Although even careful use of antibiotics can result in the emergence of antibiotic-resistant bacteria, inappropriate use greatly accelerates this process. The more often bacteria are exposed to antibiotics, the more they become resistant. Because bacteria reproduce rapidly, these antibiotic-resistant bacteria can spread efficiently. In addition, unlike higher organisms, bacteria can transfer DNA to other bacteria that are not their offspring, and even to members of completely unrelated bacterial species. In effect, bacteria can teach one another how to ‘outwit’ antibiotics.


 

Antibiotic-Resistant Bacteria can be Transferred From Animals to Hhumans in Three Ways

Via food: During slaughter and processing, the bacteria in an animal’s intestinal tract, including in fecal matter, can spread to the meat that ends up in the grocery store. In fact, the meat in the grocery stores is widely contaminated with antibiotic-resistant bacteria. A study published in the January 2003 issue of Consumer Reports showed that 42 percent of the chickens bought at supermarkets and other stores were contaminated with Campylobacter bacteria and 90 percent of the this bacteria tested showed resistance to at least one antibiotic.
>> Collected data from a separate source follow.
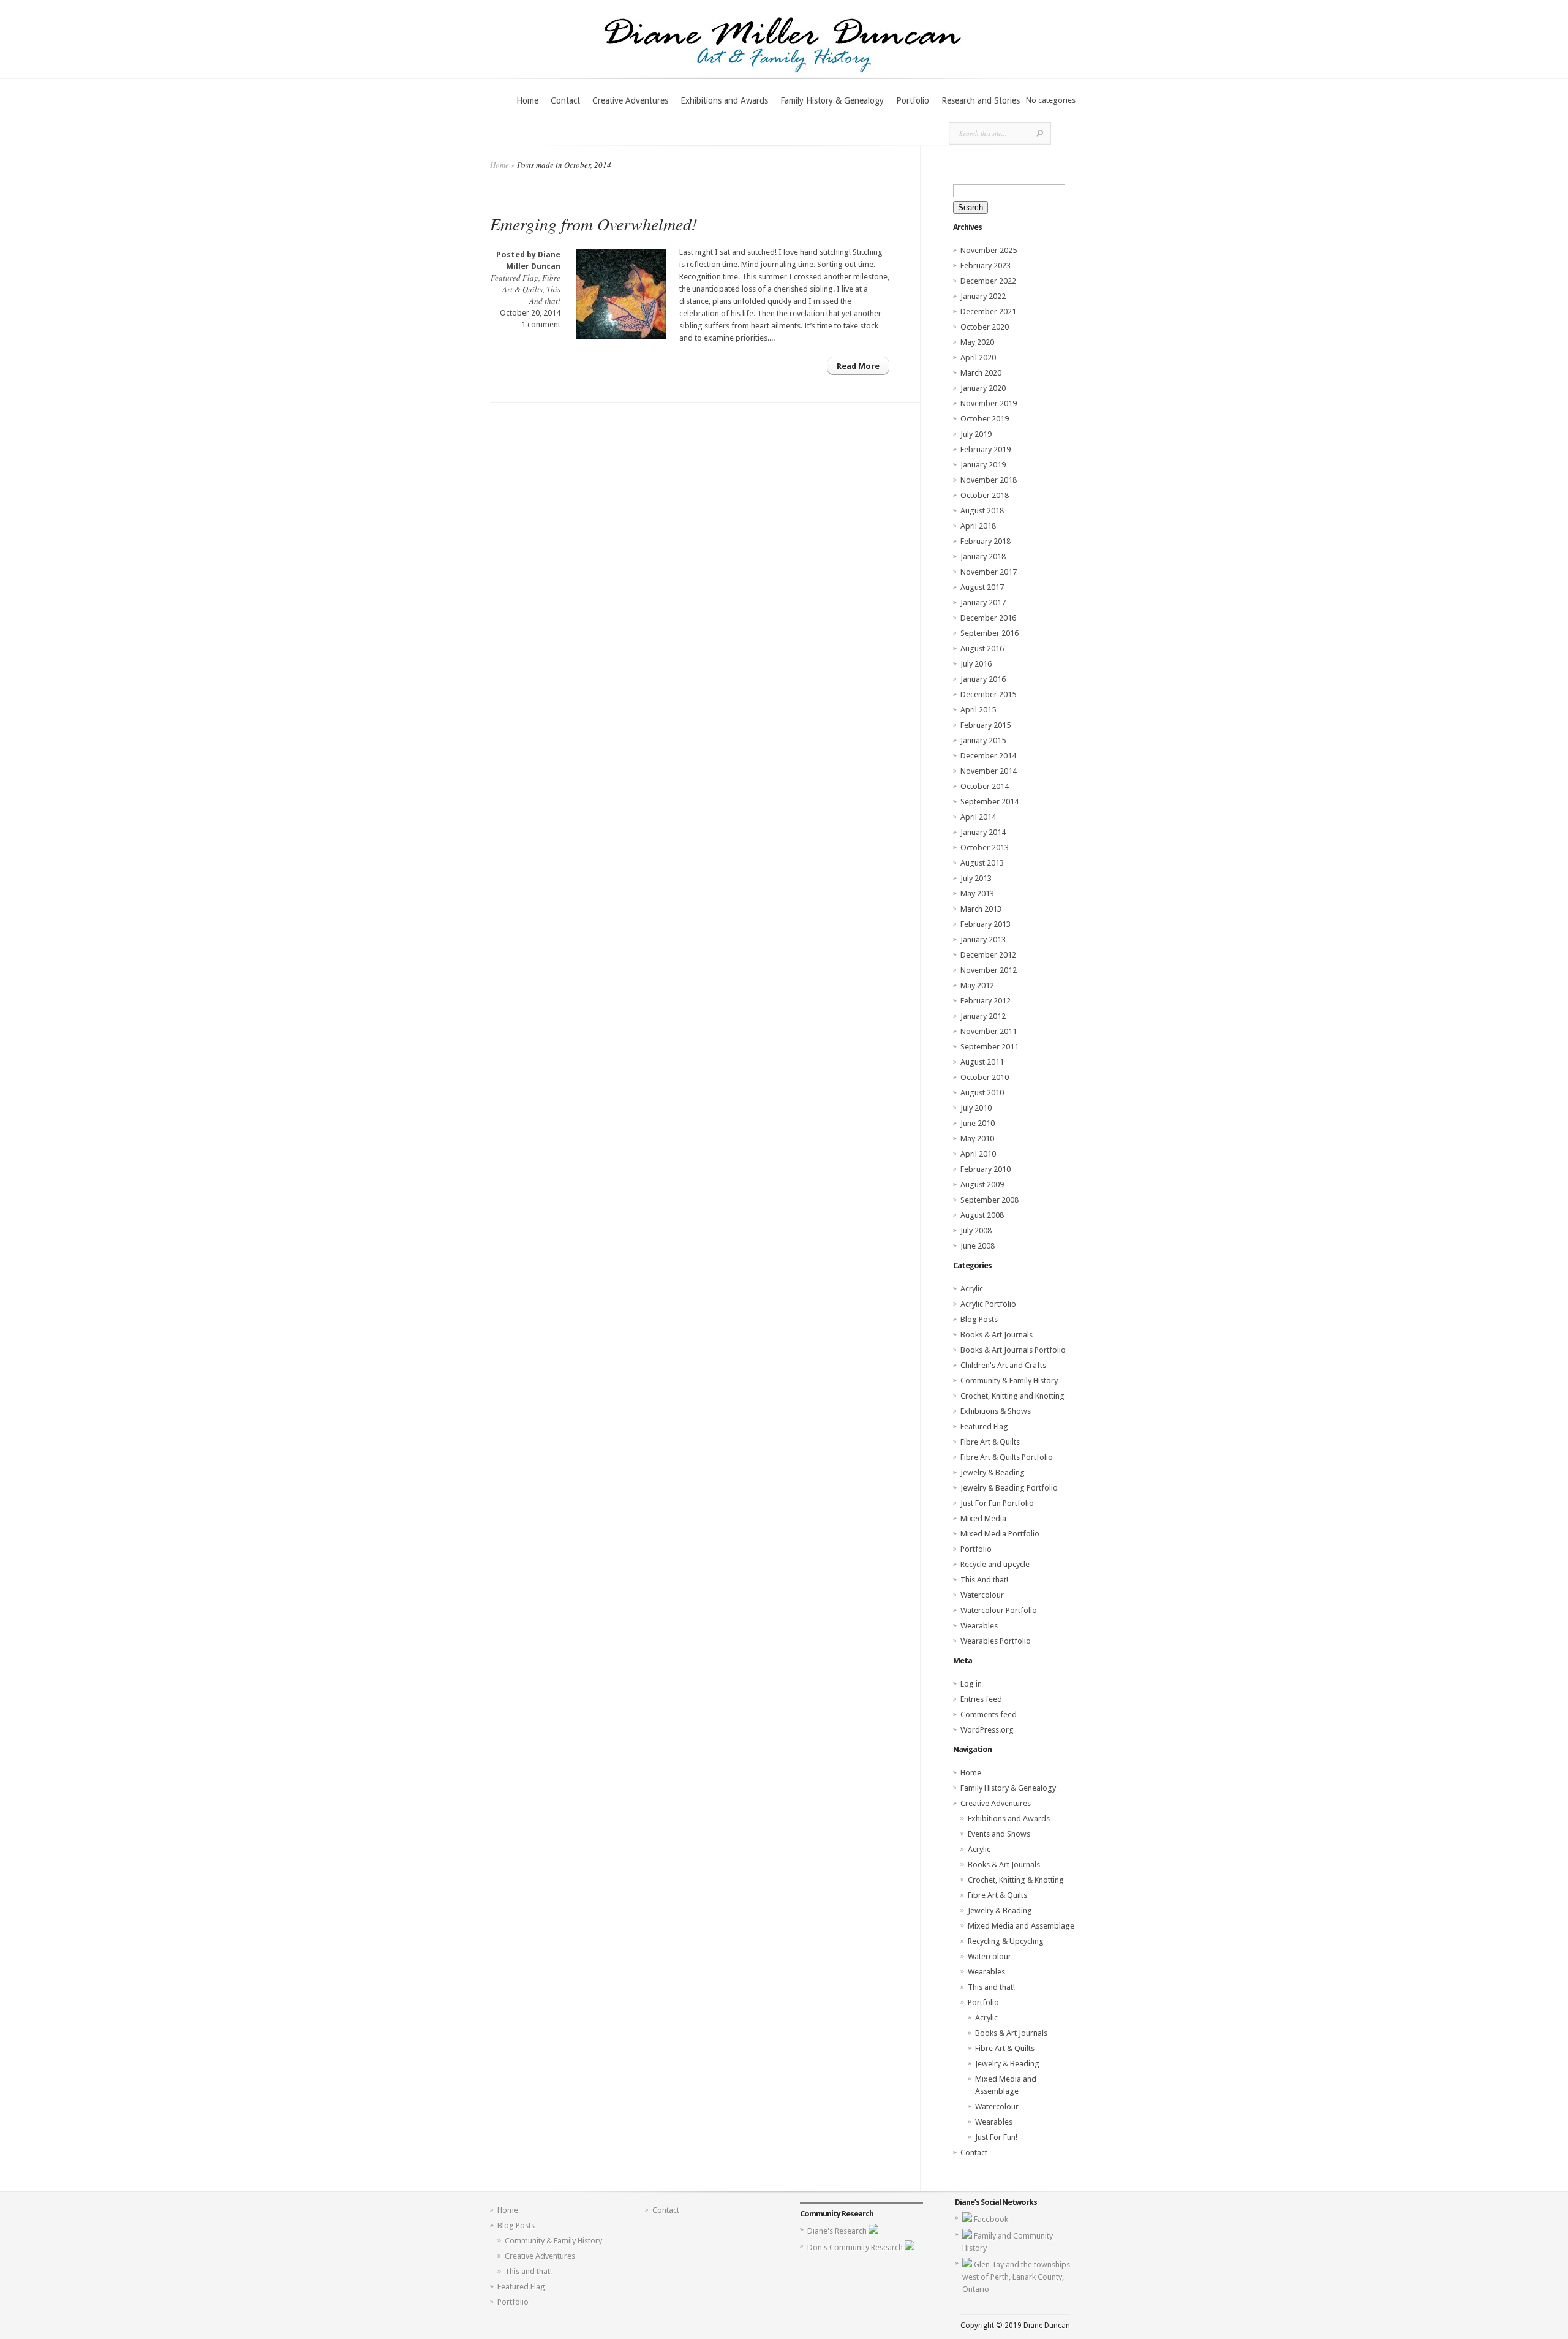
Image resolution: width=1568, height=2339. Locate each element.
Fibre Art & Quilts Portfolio (1006, 1457)
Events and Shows (999, 1833)
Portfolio (912, 100)
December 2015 (988, 694)
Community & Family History (1009, 1380)
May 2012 (977, 985)
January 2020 (983, 388)
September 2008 (989, 1199)
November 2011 (988, 1031)
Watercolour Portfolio (998, 1610)
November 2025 (988, 250)
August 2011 (982, 1062)
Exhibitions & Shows (995, 1411)
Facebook (991, 2219)
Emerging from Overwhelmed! (593, 223)
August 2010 (982, 1092)
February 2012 (985, 1000)
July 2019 (976, 434)
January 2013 (983, 939)
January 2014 (983, 832)
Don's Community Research (856, 2247)
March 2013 (980, 908)
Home (527, 100)
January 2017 (983, 602)
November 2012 (988, 970)
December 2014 (988, 755)
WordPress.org (987, 1729)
Via working with livestock: Workers in the livestock industry may pick up resistant bacteria by handling animals, feed, and manure. They can then transfer the bacteria to their family and community members.

Via the environment: Groundwater, surface water, soil and the air are contaminated from the nearly two trillion pounds of manure generated in the United States each year. This manure contains resistant bacteria, creating an immense pool of resistance genes available for transfer to bacteria that can cause human disease.


There are a few new antibiotics on the horizon, and bacteria are becoming resistant far faster than new antibiotics are becoming available. Unfortunately, antibiotic development is often on the pharmaceutical back burner. Reasons include the likelihood that bacteria will become resistant to any new antibiotic manufactured and the high R&D costs of developing a new antibiotic. (By one estimate, the cost of developing a new drug tops $800 million.). Additionally, new antibiotics tend to be considerably more expensive than existing ones, and thus contribute to ever rising healthcare costs.